Monday, February 20, 2012
2/18/12 Woolley Trail Marathon
Jody is running the half marathon and I will do the full. Although it is a trail run, it is a very flat and wide trail that will be easy to keep a steady pace on. My last couple of marathons have not gone so well, with me hitting the wall and floundering for too many miles at the end. Today I want to go out slower and try to have a strong finish. More about having a negative split than trying to beat 4 hours. Oh and I just learned that I will be running the Boston Marathon this year, so all other races until then become much less important and will be used as training runs to get me to Boston in reasonable shape and with no injuries. I will not run through any pain in the coming weeks. With this long out and back course and having Jody here it makes for a good plan to run the first 6.55 miles with her. Then she will turn around and I can pick up the pace if I feel like it.
Start to mile 6.55 ( 1:05:42) - Half, Full and 50K start at the same time. With only about 100 total (and some taking an hour early start when the weather was the most miserable), we spread out quickly. It is very gusty at times both in our face and at our backs. Run with Maniac Deb for a couple of minutes, then Maniac Jeff. But mostly it is just Jody and I. We enjoy the farm animals and odors. Tiny pebble gets into my shoe and will roll around in there for the next 4 hours. First aid station at mile 4ish. Now a section of trail that has been recently flooded out but it is not hard to navigate. Jody has no trouble maintaining a 10 minute mile and we get to the aid station/half turn around at 1:05. Jody will maintain that pace on the way back and be very pleased with her race as she should be.

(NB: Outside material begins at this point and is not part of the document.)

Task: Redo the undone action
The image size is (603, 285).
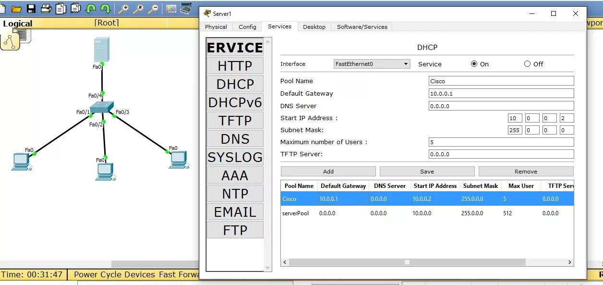Action: 105,8
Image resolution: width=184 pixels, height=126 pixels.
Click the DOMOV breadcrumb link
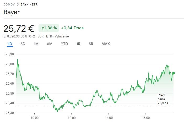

Mile 6.55 to 13.1 (1:00:32) - I leave the aid station and head out a little faster. Nice view of the Skagit River. More farmland. A dog chases me for a bit but is not very threatening. Early starters and fast runners heading back toward me, but there is plenty of room on the trail to let them go by. I am running by myself and maintaining a steady pace. Now the rain starts to pick up. I make it to the Marathon turn around and thank Betsy and Matt for staffing it. I am glad that I am running and staying warm enough, rather than standing around in this cold wet and I really appreciate all of the volunteers. It was 39 degrees at the start and will be 41 by finish time.
Mile 13.1 to 19.65 (59:56) - Heading back and feeling fine. Very gradually catch up to and pass three runners. I know that I am running an even pace and I do not want to look at my watch so often but I am curious as to how far I have gone, there being no mile markers. I make up a little game. On this long straight trail I can often see far ahead. I estimate the distance to some landmark far ahead. "That big tree looks like it is a half mile away", although I am pretty sure it is father than that. I reach it and see that a bridge looks to be over a quarter of a mile ahead, but I add a quarter mile to the tally. When my tally reaches 4.5 miles from the turn around I finally look at my GPS watch and am pleased to see that I have gone 5.3 miles. Just a mile to that piece of trail along the river and then the half turn around aid station. Just before the aid station I stop to tie my shoe which seems loose. Two of the runners I had passed zoom on by me.
Mile 19.65 to 26.2 (1:01:33) - I fill my gatorade bottle and take a few steps on this last leg of the race but realize that I tied my shoe way too tight. I have to stop to loosen it up. But now I am running again. Somewhere past mile 20 I realize that this will be a good one today. Although my two shirts, hat and rain jacket are saturated with pounds of rain water and although I am carrying my fuel belt adding more weight, I feel like I am running normally and with restraint. No nausea either. I have had no gels, just a couple of fig newtons, but less fuel than usual. Hopefully I will not crash due to lack of energy but right now I feel great. This time in the marathon, miles 18-24 get so exciting with each step that I do not tire. Of course it is always great fun to cross the finish line, or to pass people, or to run past scenery; but this feeling that is so rare, to be strong into the 20s is one of the best. What I need to do now is to just hold the pace and not fret about the miles. There is still a long way to go and I could use a diversion. Gradually I catch back up to the guy and instead of passing him, I run with him, making small talk. I don't want to be the guy that talks your ear off so I just make a few comments and ask a few questions and he talks a bit. The diversion works great for me and before I know it we are at the aid station with just over 4 miles to go. Now I am back on my own. Two of the 50K runners blow by me. I walk for a few steps at one road crossing just to take a drink but other than that I will not take any walk breaks. At about mile 24.5 it starts to get difficult. Well there is not much farther to go, I can tough this out. I think that I have a chance to beat 2 hours for the second half and I can see the finish line in the distance with 3 minutes to get there. But it is so far away. I just can not get there in time. But I do finish with a strong negative split and no pains so I am very happy. Nice finishers coin too. I would have liked to stay around for some food camaraderie and watch other finishers come in, but as soon as I stop running, the shivering starts. I get a quick change of clothes and warm up soon enough, but for the next hour I will be hit with the shivers every once in a while. Sopping wet and muddy, but what do you expect for February? Nice low key event that I would like to run again.